- Familiarize yourself with quality social justice films. Many college, university and public libraries have a social justice section. Suggested resources:
- Review your school policy on using film in the classroom.
- Determine how many and which films you will show. Will you offer three and have students select one? Will students research, watch and bring you a list? The goal is for students to watch several films in class and then, through a critical review process, select one or more for the community film festival.
- Decide on the time and resources you’ll need and decide on a criteria for film selection (will they relate to one specific theme?). Be sure to watch all films first on your own, taking notes on violent, sensitive or controversial scenes where you will need to pause for discussion and clarification.
- Determine whether students will work in groups or individually.
- Provide students with information about supplies, work schedules and due dates. Use the rubric to define expectations and project components and to clarify how you will assess student work.
- Explain to students that they will write reviews of the films shown in class, making their case for which are best to show at the film festival. Read quality film reviews as mentor texts. Discuss components of strong reviews and encourage students to look for bias and stereotypes, both in the films and the reviews.
- Play the films for students over a series of classes or after school if appropriate. Introduce the Social Justice Film Screening Reflection Sheet. Instruct students to complete the handout after viewing the films. After viewing all the films, provide ample time for discussion of the final reflection questions.
- Provide in-class or out-of-class time for students to write their film reviews. They should use their notes from the handout and from the discussion to help with the review and to make their case for which film(s) should be shown at the festival.
- Have students share their reviews. Use the reviews and ensuing discussion as a springboard to select the film(s) for the film festival. Consider holding a class vote.
- Set up the roles and responsibilities for the event by completing the Social Justice Film Festival Planning Guide.
- Decide the time and location. The event might take place on an alternate schedule day, after school, in the evening or on the weekend.

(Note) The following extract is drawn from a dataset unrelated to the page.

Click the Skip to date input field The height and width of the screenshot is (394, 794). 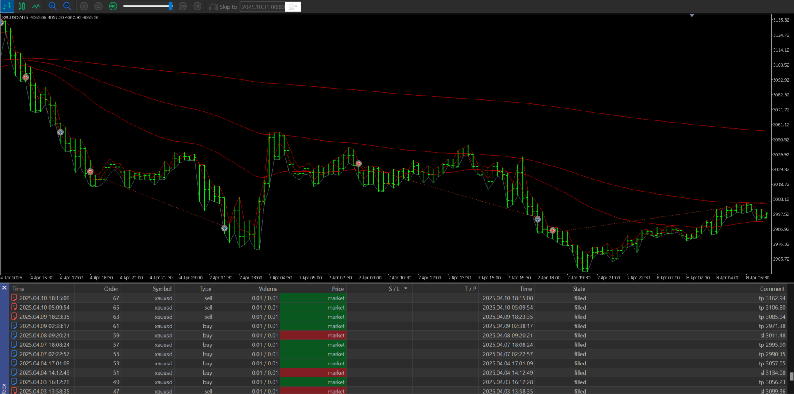pos(263,7)
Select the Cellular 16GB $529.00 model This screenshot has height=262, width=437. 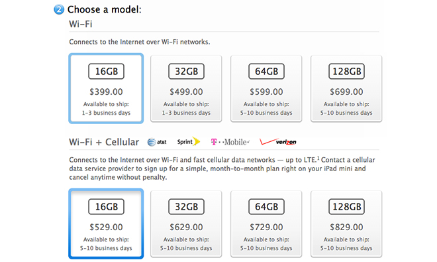click(106, 224)
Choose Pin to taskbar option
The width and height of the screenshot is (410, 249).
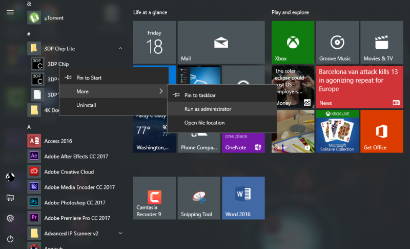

- To enhance the viewing and make the festival a true social action event:
- Post student film reviews for guests to read;
- Host a panel of critics and experts from the community to discuss the film;
- Survey or interview the audience about their reactions to the film.
- Throughout the film festival, tie the importance of the film(s) back the work students are doing in class.
- What did we learn through the film and how will it change us? Did any film inspire you to action? What could you, or our class as a whole, do to affect this issue?
- Discuss the effectiveness of using film for social justice change.
- What did you learn from the experience of planning and hosting the event? What about the process stands out for you?
- How did our films and film reviews relate back to our reading of the central text?
English language learners
Explicitly pre–teach key vocabulary and pause during the film to monitor comprehension. Certain reading strategies (predicting, questioning, storyboarding) work well with film; determine which reading strategy fits each film1. Build retelling strategies (oral, written or verbal) into the viewing.2 If any of the selected films have graphic novel adaptations, consider using those in the classroom. Finally, honor the diversity of language in your classrooms by using subtitles during the film festival.
Connection to anti-bias education
A social justice film festival can build empathy and foster understanding of diverse perspectives. Films, especially documentaries, can convey the complexities of situations and capture the stories of people whose voices often go unheard. Unfortunately, film can also perpetuate stereotypes. This task allows you to help students question and analyze the role of stereotype or bias in film.